ArtıGerçek yazarı Erol Köroğlu, “Yasak! Aile var! Git başka yerde yürü” başlıklı yazısında, İstanbul Valiliği’nin İstanbul İstiklal'de yapılması planlanan Trans Onur Yürüyüşü’nü yasakladığından hareketle devam ediyor: “Koca cadde polisle kuşatıldı, kapatıldı. İktidar toplumu kutsal aile fantezisinin içine sıkıştırmak için, her kanaldan homo ve transfobiyi hakim kılmaya çalışacaklar.”
““Milletimizin ve devletimizin temeli olan aile kurumu” ile “izinsiz gösteri yapan gruplar” arasındaki ilişki nedir? Göreve yeni gelmiş valimiz, ne yönde çalışacağına, kimi ve hangi politikayı izleyeceğine dair bir deklarasyonda bulunmuş oluyor, kendi dilince. AKP ve cumhurbaşkanı üzerinden bir aile fetişizmi üretildiği ve medya ve sosyal medya kanallarıyla birlikte tüm devlet mekanizması topluma bunu boca etmekte olduğundan, vali de aynı koroya dahil olduğunu ilan ediyor.”
“Valinin niyetini de, devletin ve AKP’nin derdini de anlıyoruz. Tüm toplumu belirli bir kutsal aile fantezisinin içine sıkıştırmak için, her kanaldan homo ve transfobiyi hakim kılmaya çalışacaklar. Son yılların uluslararası homofobi lobisiyle uyumlu bir biçimde, dünyayı bir tür heteroseksüel cehenneme çevirmek için, utanma arlanma bilmez bir biçimde kendilerinden farklı insanları şeytanlaştırmaya, ötekileştirmeye çılgınca gayret edecek ve bu insanlara acı vermek için her yola başvuracaklar. Bu bir çılgınlıktır! Düpedüz zulümdür. Toplumu çok yaralayacağı ve pek çok insanı tarumar edeceği kesin. Ancak bir başarı kazanması da mümkün değil. Translar vardır. Homoseksüeller vardır. LGBTİ+ vardır. Hiçbir kara propaganda mekanizması bu gerçekleri yok edemez.”
Karar, Yıldıray Oğur: “Gökkuşağı artık yıldırımdan daha tehlikeli”

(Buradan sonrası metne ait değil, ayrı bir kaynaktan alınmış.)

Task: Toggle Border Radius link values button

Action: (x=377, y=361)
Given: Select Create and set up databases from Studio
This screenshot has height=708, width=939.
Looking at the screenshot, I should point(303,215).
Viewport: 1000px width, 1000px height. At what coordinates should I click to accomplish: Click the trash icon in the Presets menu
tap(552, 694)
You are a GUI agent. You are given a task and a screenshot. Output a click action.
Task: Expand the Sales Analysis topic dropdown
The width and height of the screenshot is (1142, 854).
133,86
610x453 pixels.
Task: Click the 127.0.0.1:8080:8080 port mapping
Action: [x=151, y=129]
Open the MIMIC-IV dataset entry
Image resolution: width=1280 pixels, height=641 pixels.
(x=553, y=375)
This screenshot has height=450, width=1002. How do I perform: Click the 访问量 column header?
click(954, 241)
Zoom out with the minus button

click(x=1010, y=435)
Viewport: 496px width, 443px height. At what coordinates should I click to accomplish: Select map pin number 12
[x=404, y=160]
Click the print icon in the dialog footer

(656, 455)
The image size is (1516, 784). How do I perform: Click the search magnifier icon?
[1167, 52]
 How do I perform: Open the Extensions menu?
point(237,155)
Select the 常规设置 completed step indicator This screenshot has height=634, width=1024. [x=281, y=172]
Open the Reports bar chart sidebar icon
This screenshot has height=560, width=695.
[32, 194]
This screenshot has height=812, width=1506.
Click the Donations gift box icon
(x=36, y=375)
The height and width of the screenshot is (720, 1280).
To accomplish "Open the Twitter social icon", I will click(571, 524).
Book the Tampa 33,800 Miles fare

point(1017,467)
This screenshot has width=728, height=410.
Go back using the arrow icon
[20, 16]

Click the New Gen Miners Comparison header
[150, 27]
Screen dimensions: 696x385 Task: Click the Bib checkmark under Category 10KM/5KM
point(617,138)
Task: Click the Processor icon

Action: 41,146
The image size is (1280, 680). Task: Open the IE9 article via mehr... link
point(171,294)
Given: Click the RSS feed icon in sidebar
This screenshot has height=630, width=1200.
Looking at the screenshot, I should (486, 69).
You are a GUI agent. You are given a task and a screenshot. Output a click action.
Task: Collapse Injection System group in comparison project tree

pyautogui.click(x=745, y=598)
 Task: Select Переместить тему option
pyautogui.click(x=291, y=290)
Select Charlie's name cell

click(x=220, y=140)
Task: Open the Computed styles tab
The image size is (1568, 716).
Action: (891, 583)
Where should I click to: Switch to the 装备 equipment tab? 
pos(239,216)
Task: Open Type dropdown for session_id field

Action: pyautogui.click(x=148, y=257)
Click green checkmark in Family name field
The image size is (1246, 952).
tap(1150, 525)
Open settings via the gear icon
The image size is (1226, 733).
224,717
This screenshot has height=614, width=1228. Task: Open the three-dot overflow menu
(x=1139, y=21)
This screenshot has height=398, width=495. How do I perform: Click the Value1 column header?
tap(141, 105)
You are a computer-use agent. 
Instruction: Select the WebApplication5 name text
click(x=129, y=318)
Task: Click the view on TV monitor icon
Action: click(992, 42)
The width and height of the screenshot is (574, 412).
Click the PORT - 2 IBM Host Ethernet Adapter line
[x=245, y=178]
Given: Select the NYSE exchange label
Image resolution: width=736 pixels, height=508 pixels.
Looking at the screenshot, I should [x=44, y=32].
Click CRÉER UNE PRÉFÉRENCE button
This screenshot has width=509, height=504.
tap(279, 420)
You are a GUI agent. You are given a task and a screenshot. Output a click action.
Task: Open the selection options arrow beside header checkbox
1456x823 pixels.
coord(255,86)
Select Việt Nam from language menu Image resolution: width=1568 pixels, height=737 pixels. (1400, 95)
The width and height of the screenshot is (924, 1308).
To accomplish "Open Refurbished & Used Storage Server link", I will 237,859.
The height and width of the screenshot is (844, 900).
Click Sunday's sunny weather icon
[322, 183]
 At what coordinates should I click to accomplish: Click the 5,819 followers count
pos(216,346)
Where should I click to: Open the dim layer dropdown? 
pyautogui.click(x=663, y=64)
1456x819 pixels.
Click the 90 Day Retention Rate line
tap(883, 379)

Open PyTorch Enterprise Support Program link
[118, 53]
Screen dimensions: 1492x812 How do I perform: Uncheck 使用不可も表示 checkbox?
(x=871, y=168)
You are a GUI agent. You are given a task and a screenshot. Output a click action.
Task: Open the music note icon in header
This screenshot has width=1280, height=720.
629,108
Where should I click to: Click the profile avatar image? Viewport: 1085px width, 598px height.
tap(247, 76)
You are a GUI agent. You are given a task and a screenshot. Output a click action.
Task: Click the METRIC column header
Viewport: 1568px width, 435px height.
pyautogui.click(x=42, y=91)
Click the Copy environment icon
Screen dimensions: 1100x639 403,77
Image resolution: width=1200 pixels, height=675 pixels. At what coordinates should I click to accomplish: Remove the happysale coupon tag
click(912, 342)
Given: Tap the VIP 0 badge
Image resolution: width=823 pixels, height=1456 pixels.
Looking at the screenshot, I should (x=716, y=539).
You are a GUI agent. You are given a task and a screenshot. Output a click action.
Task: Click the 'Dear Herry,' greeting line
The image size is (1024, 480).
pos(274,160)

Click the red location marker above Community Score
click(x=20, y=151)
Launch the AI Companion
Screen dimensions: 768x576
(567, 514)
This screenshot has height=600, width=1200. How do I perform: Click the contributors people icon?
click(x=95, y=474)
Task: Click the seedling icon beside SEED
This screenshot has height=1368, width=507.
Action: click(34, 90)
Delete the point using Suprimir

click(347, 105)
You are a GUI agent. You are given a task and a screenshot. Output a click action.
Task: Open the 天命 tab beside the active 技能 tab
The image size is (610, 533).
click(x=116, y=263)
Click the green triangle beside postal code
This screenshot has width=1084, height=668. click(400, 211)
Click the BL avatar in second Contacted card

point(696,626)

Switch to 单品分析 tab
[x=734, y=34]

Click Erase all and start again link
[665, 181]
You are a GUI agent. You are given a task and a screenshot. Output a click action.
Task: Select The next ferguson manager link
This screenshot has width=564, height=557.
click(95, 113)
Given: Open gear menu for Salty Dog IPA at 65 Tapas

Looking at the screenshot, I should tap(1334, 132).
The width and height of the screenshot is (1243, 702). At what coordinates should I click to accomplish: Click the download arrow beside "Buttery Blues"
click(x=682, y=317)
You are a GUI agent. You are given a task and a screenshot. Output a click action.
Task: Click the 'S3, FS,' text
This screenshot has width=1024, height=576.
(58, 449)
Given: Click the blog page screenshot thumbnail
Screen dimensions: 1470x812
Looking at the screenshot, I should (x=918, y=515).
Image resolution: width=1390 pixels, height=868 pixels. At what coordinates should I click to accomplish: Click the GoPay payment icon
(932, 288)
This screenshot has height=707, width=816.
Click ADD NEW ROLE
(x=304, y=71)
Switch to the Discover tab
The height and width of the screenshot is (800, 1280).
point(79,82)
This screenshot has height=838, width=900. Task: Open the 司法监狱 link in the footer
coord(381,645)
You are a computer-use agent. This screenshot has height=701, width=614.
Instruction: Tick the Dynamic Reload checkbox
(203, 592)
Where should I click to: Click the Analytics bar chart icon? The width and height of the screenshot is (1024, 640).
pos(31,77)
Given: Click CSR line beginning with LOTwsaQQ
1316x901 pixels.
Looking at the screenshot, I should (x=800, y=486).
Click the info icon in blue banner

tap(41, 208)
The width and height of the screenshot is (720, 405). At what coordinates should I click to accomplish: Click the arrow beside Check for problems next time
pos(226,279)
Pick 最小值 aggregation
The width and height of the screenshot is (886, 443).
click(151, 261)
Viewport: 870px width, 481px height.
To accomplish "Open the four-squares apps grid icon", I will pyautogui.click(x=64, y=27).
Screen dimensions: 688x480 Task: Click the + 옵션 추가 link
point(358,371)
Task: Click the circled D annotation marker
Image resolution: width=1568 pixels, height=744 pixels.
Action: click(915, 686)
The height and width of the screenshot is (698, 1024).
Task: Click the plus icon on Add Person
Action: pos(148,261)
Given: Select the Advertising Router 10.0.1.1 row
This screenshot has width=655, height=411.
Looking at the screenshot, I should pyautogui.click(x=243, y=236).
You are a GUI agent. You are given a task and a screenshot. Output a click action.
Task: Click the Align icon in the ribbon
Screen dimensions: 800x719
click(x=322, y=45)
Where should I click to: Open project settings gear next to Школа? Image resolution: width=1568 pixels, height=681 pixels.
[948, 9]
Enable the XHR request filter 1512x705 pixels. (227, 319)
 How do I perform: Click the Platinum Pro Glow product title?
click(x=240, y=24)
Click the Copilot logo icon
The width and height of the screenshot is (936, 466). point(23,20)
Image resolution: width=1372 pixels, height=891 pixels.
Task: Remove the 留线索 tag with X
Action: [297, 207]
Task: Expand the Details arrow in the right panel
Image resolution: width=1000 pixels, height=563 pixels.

Karar yazarı Yıldıray Oğur, gazetenin matbu versiyonunda başlığı “Bazen gökkuşağı sadece gökkuşağıdır...”, internet sitesinde ise başlığı “Hıncını gökkuşağından çıkarmak…” olan köşe yazısında, gökkuşağı süslemeli karne günü hatıra görsellerine yönelik nefret siyasetinin seyrini yazdı.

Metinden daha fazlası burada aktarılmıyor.